Generating function of $a_n = \sum_{k = 0}^{\lfloor\frac{n}{2}\rfloor}{n \choose 2k}\frac{(2k)!}{k!2^k}$ is $e^{x+x^2/2}$? I need to prove that the generating function of $a_n = \sum\limits_{k = 0}^{\lfloor\frac{n}{2}\rfloor}{n \choose 2k}\dfrac{(2k)!}{k!2^k}$ is $e^{x+x^2/2}$.
I tried it like this. I know that $e^x=\sum_{i=0}^{\infty}\dfrac{x^i}{i!}$
So $e^{x+x^2/2}=\sum_{i=0}^{\infty}\dfrac{(x(1+\dfrac{x}{2}))^i}{i!}=\sum_{i=0}^{\infty}\dfrac{x^i\sum_{j=0}^i{i\choose j}\left(\dfrac{x}{2}\right)^j}{i!}$
Let's get the coefficient next to  $x^k$.

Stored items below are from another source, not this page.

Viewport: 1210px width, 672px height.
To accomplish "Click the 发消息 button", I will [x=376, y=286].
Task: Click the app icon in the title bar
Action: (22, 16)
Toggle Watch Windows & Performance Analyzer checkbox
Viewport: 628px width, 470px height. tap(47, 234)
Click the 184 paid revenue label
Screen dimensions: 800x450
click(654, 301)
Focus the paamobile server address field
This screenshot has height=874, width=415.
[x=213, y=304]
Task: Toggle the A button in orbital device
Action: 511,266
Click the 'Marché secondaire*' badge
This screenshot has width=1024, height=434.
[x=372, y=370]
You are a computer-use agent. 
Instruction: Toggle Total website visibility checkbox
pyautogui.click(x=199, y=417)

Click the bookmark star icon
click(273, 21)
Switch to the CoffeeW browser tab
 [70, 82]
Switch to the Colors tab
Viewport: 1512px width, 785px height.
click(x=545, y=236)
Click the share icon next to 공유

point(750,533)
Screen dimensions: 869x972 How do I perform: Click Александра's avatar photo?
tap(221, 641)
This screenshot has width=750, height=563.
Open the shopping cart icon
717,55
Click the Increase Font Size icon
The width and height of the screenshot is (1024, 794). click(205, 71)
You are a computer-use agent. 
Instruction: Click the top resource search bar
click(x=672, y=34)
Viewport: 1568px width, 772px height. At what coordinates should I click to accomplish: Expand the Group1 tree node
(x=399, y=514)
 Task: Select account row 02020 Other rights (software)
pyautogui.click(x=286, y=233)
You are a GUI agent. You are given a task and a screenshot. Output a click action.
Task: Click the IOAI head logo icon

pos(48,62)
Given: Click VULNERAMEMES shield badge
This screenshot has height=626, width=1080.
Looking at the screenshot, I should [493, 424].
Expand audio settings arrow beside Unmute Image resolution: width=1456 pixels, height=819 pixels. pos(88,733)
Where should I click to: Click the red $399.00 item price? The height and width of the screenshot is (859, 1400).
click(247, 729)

$\dfrac{x^i{i\choose j}\left(\dfrac{x}{2}\right)^j}{i!}$ will have an $x$ in $k$'th power, when $i+j=k$ and $j\leq i \leftrightarrow j\leq k-j \leftrightarrow 2j\leq k$
Let's put $i=k-j$ , then
$\dfrac{x^{k}{k-j\choose j}}{(k-j)! 2^j}$
An I'm stuck...
 A: Think of $e^{x+x^2/2}$ as $e^x\cdot e^{x^2/2}$: the series is
$$\left(\sum_{n\ge 0}\frac1{n!}\left(\frac{x^2}2\right)^n\right)\left(\sum_{n\ge 0}\frac{x^n}{n!}\right)=\left(\sum_{n\ge 0}\frac{x^{2n}}{2^nn!}\right)\left(\sum_{n\ge 0}\frac{x^n}{n!}\right)\;,$$
in which the $x^n$ term is
$$\begin{align*}
\sum_{k=0}^{\lfloor n/2\rfloor}\left(\frac1{2^kk!}\cdot\frac1{(n-2k)!}\right)x^n&=\sum_{k=0}^{\lfloor n/2\rfloor}\frac{n!}{2^kk!(n-2k)!}\left(\frac{x^n}{n!}\right)\\\\
&=\sum_{k=0}^{\lfloor n/2\rfloor}\left(\frac{n!}{(2k)!(n-2k)!}\cdot\frac{(2k)!}{2^kk!}\cdot\frac{x^n}{n!}\right)\\\\
&=\sum_{k=0}^{\lfloor n/2\rfloor}\binom{n}{2k}\frac{(2k)!}{2^kk!}\left(\frac{x^n}{n!}\right)\\\\
&=a_n\left(\frac{x^n}{n!}\right)\;,
\end{align*}$$
so $e^{x+x^2/2}$ is the exponential generating function of $\langle a_n:n\in\Bbb N\rangle$.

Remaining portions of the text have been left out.